Изменить размер шрифта - +

 

– А Харин-то ведь проиграл дело! – говорил один. – Что ты!

 

– Проиграл – это верно. Дурак – ну, и проиграл.

 

– Да ведь у всех на знат'и, что покойник рукой не владел перед смертью! Весь город знает, что Маргарита Ивановна уж на другой день духовную подделала! И писал-то отец протопоп!

 

– И подделала, и все это знают, и даже сам отец протопоп под веселую руку не раз проговаривался, и все же у Маргариты Ивановны теперь миллион чистоганом, а у Харина – кошель через плечо. Потому, дурак!

 

– Дурак-то дурак! однако, все-таки…

 

– Дурак – и больше ничего. Маргарита Ивановна предлагала ему мириться: «Бери, говорит, двадцать тысяч и ступай с богом», – зачем он не мирился! Зачем не мирился, коли знает, что он дурак! «Нет, говорит, подавай всё!» Это дураку-то! Где эти моды писаны! Опять, и отец протопоп, и Иван Ферапонтыч – предлагали они ему! Предлагали они ему: «Дай нам по десяти тысяч – всё по чистой совести покажем!» Скажем: «Подписались по неосмотрительности – и дело с концом». Зачем он не соглашался! Зачем не соглашался, коли сам знает, что он дурак! Маргарита Ивановна – та слова не сказала: сейчас вынула и отдала! А он кочевряжился!
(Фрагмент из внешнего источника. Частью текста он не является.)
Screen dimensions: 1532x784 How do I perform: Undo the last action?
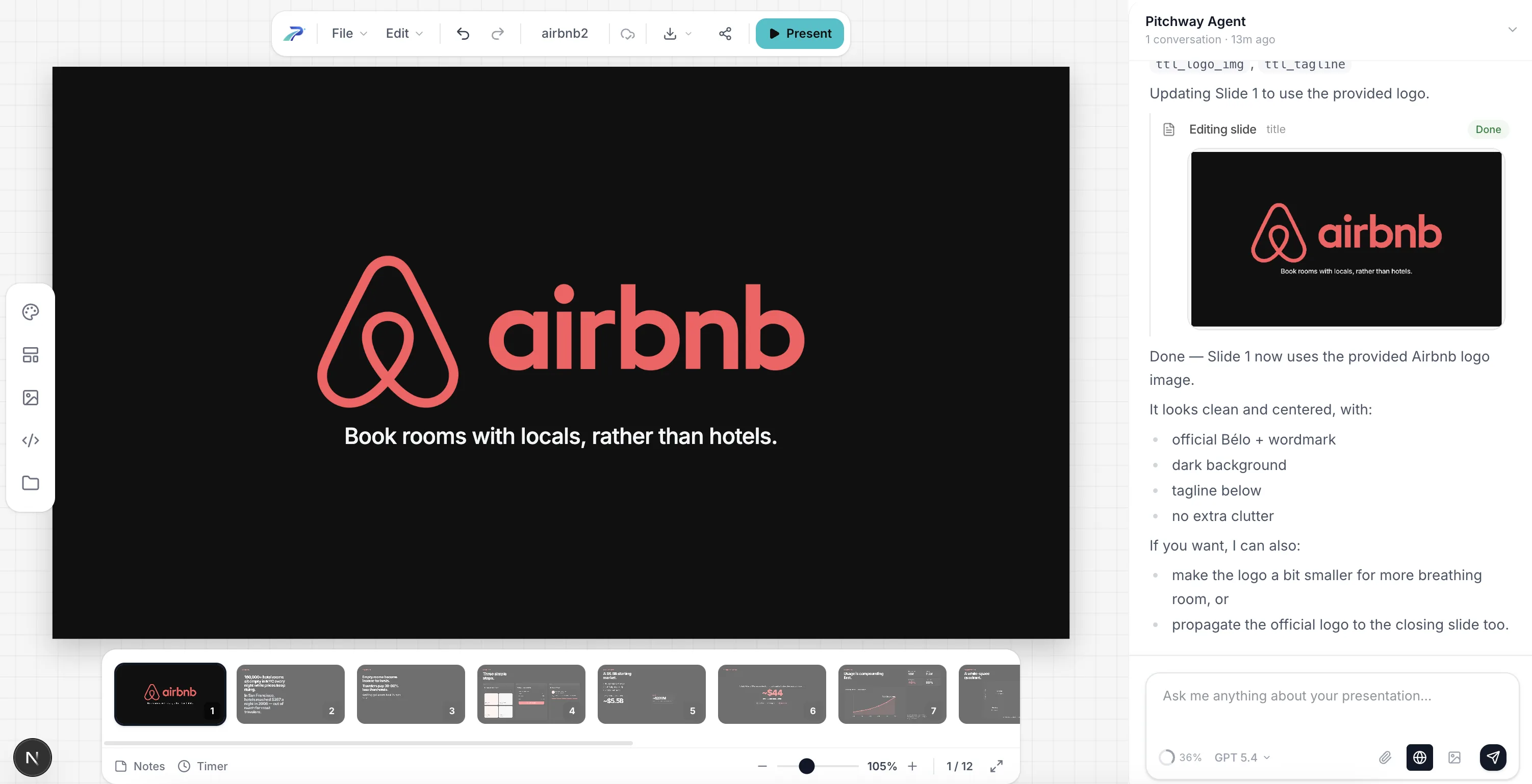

И хочь бы деньги с него просили, а то векселя. Ну, дал бы, а потом еще бабушка надвое сказала, какова бы по векселям-то получка была! Может быть, они совсем не его рукой подписаны? А может быть, они безденежные? Дурак!!

 

– Так неужто ж Маргарита Ивановна так-таки ничего и не даст?

 

– И не даст. Потому, дурак, а дураков учить надо. Ежели дураков да не учить, так это что ж такое будет! Пущай-ко теперь попробует, каково с сумой-то щеголять!

 

Собеседники смолкают. Слышится позевывание; папироски еще раз-другой вспыхнули и погасли. Через минуту я уже вижу в окно, как оба халата сидят у ненакрытого стола и крошат в чашку хлеб.

 

– Дуррак! – раздается в темноте.

 

А у соседнего домика смех и визг. На самой улице девочки играют в горелки, несутся взапуски, ловят друг друга. На крыльце сидят мужчина и женщина, должно быть, отец и мать семейства.

 

– Этакой случай был – и упустил. Дурак! – укоряет женщина.

 

– Да ты знаешь ли, дура, чем Сибирь пахнет! – возражает мужчина.

 

– Для дурака, куда ни оглянись – везде Сибирь. Этакой случай упустил!

 

Женщина вздыхает и умолкает, но не надолго.

 

– Дурак! – повторяет она.

 

– Не мути ты меня, ради Христа! Дурак да дурак! Нешто я не вижу! И словно ведь дьявол меня осетил!

 

– И чего ты глядел! Счастье само в руки лезет, а он, смотри, нос от него воротит! Дуррак!

 

Мужчина, уличенный и подавленный, не возражает. Раздаются вздохи и позевота; изредка, сквозь сон, произносится слово «дурак» – и опять тихо. Но на улице, между играющими девочками, происходит смятение.

 

– Не в десятый раз мне гореть! Я первая ударила! – протестует жалобный голос одной из девочек.

 

– Ан я ударила! Я первая ударила! ты дура! ты и гори! – возражает другой голос, более мужественный и крепкий.

 

– Я первая ударила! не мне гореть! Маньке гореть!

 

Спор оживляется, но протестующая сторона видимо слабеет.